Proposition

Show that

  1. the set $\{ x \}$ is closed in $\Spec(A)$ if and only if $p_x$ is maximal.
  2. $\overline{\{ x \}} = V(p_x)$.
  3. $y \in \overline{\{ x \}} \iff p_x \subset p_y$.
  4. $X$ is a $T_0$-space.

Solution

1

Suppose $x$ is maximal. Clearly, $x \in V(x)$. Let $y \in V(x)$. Then $y \in \Spec(A)$ and $x \subset y$. Since $x$ is maximal, $x = y$. Therefore, $V(x) = \{ x \}$, so $\{ x \}$ is closed in $\Spec(A)$.

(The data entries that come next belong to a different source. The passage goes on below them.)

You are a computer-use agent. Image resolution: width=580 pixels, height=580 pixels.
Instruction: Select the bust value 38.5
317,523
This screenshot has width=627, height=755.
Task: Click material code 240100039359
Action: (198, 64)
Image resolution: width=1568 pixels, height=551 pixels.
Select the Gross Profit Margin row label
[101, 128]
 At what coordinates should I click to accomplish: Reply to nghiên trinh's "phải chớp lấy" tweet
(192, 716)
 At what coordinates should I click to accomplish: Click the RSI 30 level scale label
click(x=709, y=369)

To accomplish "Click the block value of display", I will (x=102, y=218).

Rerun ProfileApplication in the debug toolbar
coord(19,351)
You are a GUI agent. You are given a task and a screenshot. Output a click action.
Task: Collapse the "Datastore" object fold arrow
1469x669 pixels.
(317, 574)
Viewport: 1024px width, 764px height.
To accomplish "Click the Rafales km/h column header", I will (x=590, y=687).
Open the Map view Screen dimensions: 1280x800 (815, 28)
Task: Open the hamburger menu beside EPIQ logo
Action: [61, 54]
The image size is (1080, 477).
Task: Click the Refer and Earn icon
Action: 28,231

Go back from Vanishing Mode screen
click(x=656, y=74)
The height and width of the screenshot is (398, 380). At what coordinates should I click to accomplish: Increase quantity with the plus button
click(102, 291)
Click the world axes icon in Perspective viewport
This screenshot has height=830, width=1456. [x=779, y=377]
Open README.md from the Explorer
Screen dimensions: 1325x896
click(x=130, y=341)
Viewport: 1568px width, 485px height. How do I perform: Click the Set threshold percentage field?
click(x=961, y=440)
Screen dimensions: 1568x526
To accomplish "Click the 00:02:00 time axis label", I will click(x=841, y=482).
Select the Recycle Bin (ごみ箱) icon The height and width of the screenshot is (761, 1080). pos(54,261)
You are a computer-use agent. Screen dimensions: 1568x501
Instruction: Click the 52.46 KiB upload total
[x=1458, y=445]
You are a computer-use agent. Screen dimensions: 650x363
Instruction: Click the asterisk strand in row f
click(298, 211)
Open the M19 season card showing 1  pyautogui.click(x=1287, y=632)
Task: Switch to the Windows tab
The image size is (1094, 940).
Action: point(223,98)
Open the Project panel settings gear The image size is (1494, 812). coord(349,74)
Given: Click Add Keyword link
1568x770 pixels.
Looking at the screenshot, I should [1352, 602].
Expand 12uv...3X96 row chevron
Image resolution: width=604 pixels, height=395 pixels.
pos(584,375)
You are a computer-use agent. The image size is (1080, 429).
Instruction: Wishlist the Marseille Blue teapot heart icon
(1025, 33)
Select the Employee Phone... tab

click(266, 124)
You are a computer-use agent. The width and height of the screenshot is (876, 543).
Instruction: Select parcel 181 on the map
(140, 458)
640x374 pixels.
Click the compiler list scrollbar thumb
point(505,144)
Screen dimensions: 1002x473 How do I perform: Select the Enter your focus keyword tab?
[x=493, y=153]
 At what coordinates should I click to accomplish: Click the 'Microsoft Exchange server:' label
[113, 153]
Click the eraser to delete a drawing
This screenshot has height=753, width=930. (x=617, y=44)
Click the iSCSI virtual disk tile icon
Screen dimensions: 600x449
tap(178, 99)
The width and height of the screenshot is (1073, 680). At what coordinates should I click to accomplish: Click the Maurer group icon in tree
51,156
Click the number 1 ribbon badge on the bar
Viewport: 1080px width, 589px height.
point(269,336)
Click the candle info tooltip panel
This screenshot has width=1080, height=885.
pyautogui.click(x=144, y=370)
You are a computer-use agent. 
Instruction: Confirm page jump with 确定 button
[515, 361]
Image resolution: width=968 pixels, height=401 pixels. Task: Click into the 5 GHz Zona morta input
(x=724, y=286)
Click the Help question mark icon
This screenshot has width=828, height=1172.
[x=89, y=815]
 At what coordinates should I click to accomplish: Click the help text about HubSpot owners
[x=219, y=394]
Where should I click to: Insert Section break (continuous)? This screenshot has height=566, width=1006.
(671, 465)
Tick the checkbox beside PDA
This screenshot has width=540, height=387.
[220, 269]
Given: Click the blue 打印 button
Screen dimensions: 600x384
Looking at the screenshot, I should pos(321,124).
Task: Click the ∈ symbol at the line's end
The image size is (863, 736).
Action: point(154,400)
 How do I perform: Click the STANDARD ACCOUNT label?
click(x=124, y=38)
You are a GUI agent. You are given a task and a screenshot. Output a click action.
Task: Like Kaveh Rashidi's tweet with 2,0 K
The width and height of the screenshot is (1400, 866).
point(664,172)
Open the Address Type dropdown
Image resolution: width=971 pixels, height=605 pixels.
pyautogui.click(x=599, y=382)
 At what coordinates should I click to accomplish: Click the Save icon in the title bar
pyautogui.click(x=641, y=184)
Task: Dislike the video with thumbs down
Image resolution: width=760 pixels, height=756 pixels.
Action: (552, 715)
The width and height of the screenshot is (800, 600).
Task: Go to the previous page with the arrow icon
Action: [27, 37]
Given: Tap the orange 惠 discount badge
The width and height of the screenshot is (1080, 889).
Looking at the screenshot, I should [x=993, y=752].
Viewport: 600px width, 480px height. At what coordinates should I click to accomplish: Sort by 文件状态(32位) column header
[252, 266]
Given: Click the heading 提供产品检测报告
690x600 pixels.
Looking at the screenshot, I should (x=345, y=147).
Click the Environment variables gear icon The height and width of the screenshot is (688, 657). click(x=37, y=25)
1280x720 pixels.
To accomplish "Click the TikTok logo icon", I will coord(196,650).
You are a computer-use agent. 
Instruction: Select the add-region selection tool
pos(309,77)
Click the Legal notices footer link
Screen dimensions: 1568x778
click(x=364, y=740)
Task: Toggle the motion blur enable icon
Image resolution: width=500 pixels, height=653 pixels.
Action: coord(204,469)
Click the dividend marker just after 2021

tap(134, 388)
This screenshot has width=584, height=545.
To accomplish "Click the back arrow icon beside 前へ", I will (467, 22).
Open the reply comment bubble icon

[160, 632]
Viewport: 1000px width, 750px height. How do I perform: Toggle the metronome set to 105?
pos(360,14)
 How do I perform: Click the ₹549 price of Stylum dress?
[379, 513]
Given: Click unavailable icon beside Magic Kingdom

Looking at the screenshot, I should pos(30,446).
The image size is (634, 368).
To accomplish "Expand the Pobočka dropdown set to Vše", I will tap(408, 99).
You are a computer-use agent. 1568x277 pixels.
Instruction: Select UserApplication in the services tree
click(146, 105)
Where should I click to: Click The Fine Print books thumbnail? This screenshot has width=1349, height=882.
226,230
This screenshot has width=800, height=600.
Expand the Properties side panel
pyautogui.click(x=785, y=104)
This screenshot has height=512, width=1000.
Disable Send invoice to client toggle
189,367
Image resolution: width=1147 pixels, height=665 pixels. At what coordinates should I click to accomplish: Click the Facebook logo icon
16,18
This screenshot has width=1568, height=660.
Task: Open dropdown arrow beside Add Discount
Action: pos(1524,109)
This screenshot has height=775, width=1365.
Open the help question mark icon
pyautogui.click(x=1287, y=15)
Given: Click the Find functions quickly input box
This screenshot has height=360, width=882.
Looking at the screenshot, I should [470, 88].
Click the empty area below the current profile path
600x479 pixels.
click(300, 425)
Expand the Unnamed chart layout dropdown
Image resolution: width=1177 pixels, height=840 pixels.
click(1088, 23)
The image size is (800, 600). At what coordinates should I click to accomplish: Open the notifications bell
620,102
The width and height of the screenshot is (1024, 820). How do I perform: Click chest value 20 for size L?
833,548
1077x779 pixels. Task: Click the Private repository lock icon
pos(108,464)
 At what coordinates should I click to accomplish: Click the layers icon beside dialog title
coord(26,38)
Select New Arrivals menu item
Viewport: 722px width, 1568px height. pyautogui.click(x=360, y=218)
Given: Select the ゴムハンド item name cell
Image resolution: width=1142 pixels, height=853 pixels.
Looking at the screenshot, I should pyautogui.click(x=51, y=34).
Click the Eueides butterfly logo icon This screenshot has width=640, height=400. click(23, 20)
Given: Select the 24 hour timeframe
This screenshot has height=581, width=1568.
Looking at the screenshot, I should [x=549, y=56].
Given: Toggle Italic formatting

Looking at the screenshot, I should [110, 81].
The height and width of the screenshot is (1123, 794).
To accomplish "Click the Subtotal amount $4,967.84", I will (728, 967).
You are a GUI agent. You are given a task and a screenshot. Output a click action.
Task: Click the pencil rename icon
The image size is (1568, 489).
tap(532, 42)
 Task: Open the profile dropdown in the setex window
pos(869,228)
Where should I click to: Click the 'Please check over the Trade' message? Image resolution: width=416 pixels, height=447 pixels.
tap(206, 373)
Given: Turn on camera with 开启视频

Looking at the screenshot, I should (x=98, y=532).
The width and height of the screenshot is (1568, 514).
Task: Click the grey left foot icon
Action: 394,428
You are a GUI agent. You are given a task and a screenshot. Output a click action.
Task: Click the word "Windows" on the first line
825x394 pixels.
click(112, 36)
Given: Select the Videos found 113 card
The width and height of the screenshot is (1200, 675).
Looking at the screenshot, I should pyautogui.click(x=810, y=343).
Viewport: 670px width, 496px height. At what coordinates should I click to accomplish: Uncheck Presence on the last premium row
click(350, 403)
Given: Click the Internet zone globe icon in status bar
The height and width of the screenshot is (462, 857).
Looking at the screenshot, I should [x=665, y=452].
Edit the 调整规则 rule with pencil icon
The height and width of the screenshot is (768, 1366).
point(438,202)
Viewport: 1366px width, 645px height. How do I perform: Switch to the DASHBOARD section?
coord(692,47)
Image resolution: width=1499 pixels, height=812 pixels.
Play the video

On the other hand, suppose $x$ is not maximal. Then there exists $y \in \Spec(A)$ such that $x \subsetneq y$. For any $E \subset A$, if $E \subset x$, then $E \subset y$. Therefore, $V(E) \ne \{ x \}$ for any $E \subset A$.

Therefore, the set $\{ x \}$ is closed in $\Spec(A)$ if and only if $x$ is maximal.

2

Let $y = p_y \in \Spec(A)$.

\[\begin{align*} y \in \overline{ \{ x \} } &\iff \forall E \subset A, (x \in V(E) \implies y \in V(E)) \\ &\iff \forall E \subset A, (E \subset p_x \implies E \subset p_y) \\ &\iff p_x \subset p_y \\ &\iff p_y \in V(p_x). \end{align*}\]

Therefore, $\overline{ { x } } = V(p_x)$.

3

Let $y = p_y \in \Spec(A)$.

\[\begin{align*} y \in \overline{ \{ x \} } &\iff \forall E \subset A, (x \in V(E) \implies y \in V(E)) \\ &\iff \forall E \subset A, (E \subset p_x \implies E \subset p_y) \\ &\iff p_x \subset p_y. \end{align*}\]

Therefore, $\overline{ { x } } = V(p_x)$.

4

Let $p_x \ne p_y \in \Spec(A)$ be given. Let $E = p_x \setminus p_y$. We will assume that $E$ is nonempty without loss of generality.

Then $x \in V(E)$ and $y \notin V(E)$. Thus $x \notin (V(E))^c$ and $y \in (V(E))^c$, so $V(E)^c$ is a neighborhood of $y$ that does not contain $x$.